Plusieurs études scientifiques ont souligné le rôle néfaste de la pollution atmosphérique sur la santé humaine. On observe ainsi une augmentation de 5 à 10% des personnes se rendant aux urgences avec des problèmes respiratoires ou cardiaques lors des pics de pollution . Au-delà de ces pics, l’exposition prolongée avec une pollution atmosphérique comme nous la connaissons à Genève accélère le vieillissement pulmonaire et cardiaque, et entraîne un moins bon développement respiratoire des enfants, notamment en favorisant l’asthme . En Suisse, la pollution de l’air est responsable de 5000 morts par an.

Ce problème sanitaire est doublé d'une problématique sociale : ce sont le plus souvent les classes défavorisées qui vivent aux abords des voies fortement fréquentées par le trafic routier. Les enfants proches des axes routiers fréquentés par plus de 20'000 véhicules par jour ont 6 fois plus de risques de développer un cancer.

Des mesures doivent donc être prises rapidement, non seulement dans l'urgence des pics de pollution, mais aussi et surtout de manière structurelle pour réduire, à long terme, la pollution atmosphérique. Autant dire que la mesure de « circulation alternée volontaire » mise en place par le Conseiller d’Etat en charge du dossier est au mieux une plaisanterie. solidaritéS demande de:

1. Donner les moyens aux TPG de développer leur offre tout en les rendant abordables pour toutes et tous. L’augmentation des tarifs TPG, combattue en référendum par Ensemble à Gauche, doit être rejetée et la subvention allouée aux TPG doit être revue à la hausse, afin de maintenir les tarifs actuels, de revenir sur les baisses de prestations réalisées depuis fin 2014, tout en assurant des conditions de travail correctes au personnel TPG. L’augmentation des coûts de la santé engendrés par la pollution n’est aujourd’hui pas prise en compte dans les coûts « externes » du trafic routier. En ce sens, les transports publics représentent en réalité une économie considérable. Or, les moyens sont là : 36 millions de recettes supplémentaires annuelles devraient entrer dans les caisses du Canton suite au déplafonnement de la déductibilité des frais de transport (vote du 25.09.16).

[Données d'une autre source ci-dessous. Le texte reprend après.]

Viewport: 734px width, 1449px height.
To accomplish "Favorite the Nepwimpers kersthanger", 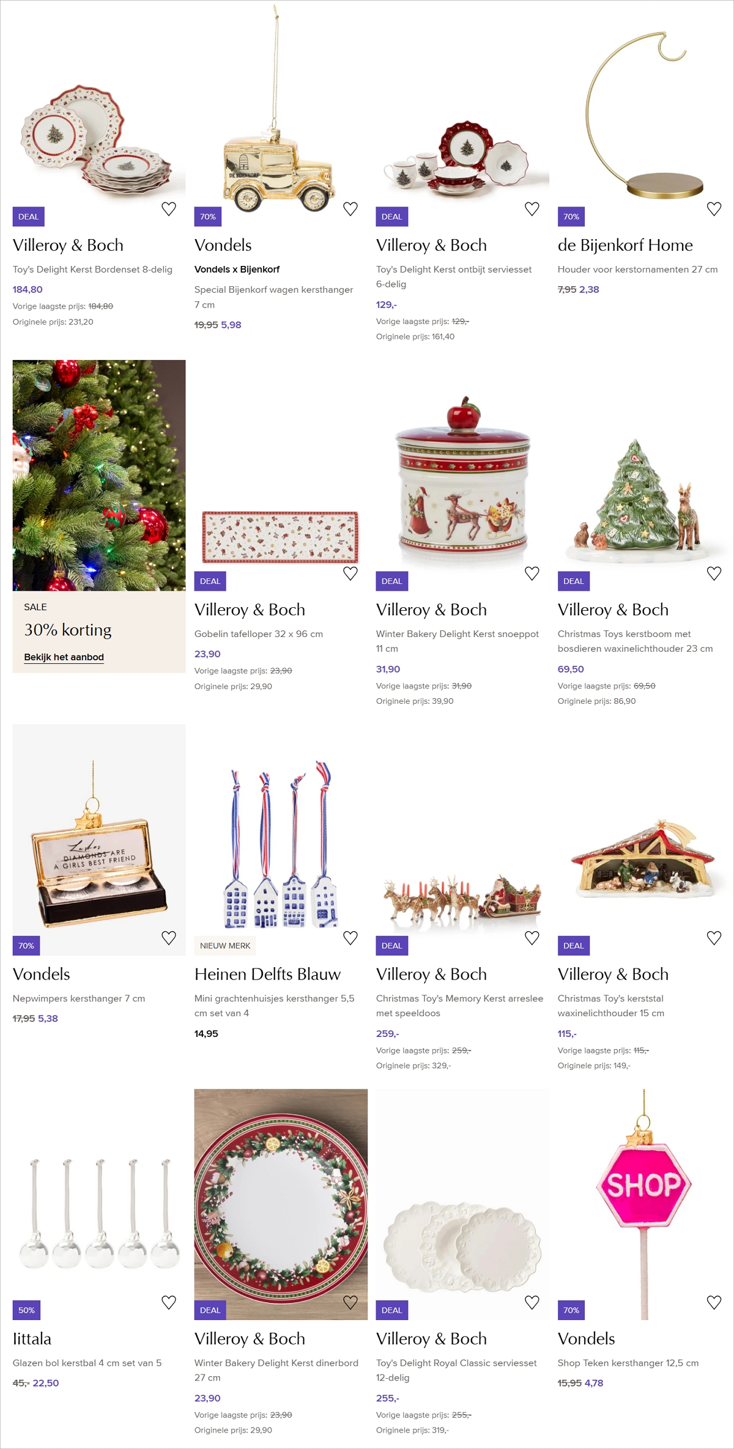I will [x=169, y=938].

2. Encourager la mobilité douce en développant les pistes cyclables et les aménagements piétons. L’initiative pour la mobilité douce, votée en 2011 par la population n’est toujours pas appliquée et les accidents fréquents le démontrent souvent tragiquement : les cyclistes et les piétons restent extrêmement vulnérables sur le réseau routier, ce qui décourage nettement le recours à ces modes de transport et explique notamment le plafonnement à 5% de part modale du vélo à Genève. De plus, les « ondes vertes » pour les voitures mises en place par Luc Barthassat représentent un obstacle supplémentaire pour les piétons sur plusieurs grands axes routiers où le temps d’attente au feu rouge piéton a fortement augmenté.

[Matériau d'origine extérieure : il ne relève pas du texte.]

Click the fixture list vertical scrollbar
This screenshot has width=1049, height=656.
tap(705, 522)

3. Viser une réduction importante du trafic motorisé. Cela implique des mesures drastiques : diminution massive des places de parking en ville (pendulaires et visiteurs) et retenue des véhicules le plus en amont possible dans des P+R. Parce qu’il est absurde et inacceptable de dépenser des milliards pour des infrastructures routières si c’est pour ensuite empêcher une partie des usagers•ères – souvent les plus modestes – de les utiliser, nous refusons toute extension du réseau routier, et appelons la population à voter NON au fonds FORTA le 12 février. L’extension à 3 voies de l’autoroute de contournement doit être combattue, ainsi que la route des Nations, les routes d’évitement de villages (qui ne font qu’amener toujours davantage de voitures en ville), et bien sûr la traversée du Lac. Enfin, il faut décourager de manière volontariste, le recours aux deux-roues motorisés, source importante de pollution atmosphérique et sonore.

 

C’est peu dire que la politique du Conseiller d’Etat en charge de la mobilité va totalement à contre-sens de ces élémentaires exigences de santé publique et environnementale dans ce Canton. En effet, la quasi-totalité des mesures prises par le département des transports depuis l’entrée en fonction de Luc Barthassat tenderont à augmenter le trafic motorisé et diminuer la part des transports écologiques. Il est grand temps de renverser la table.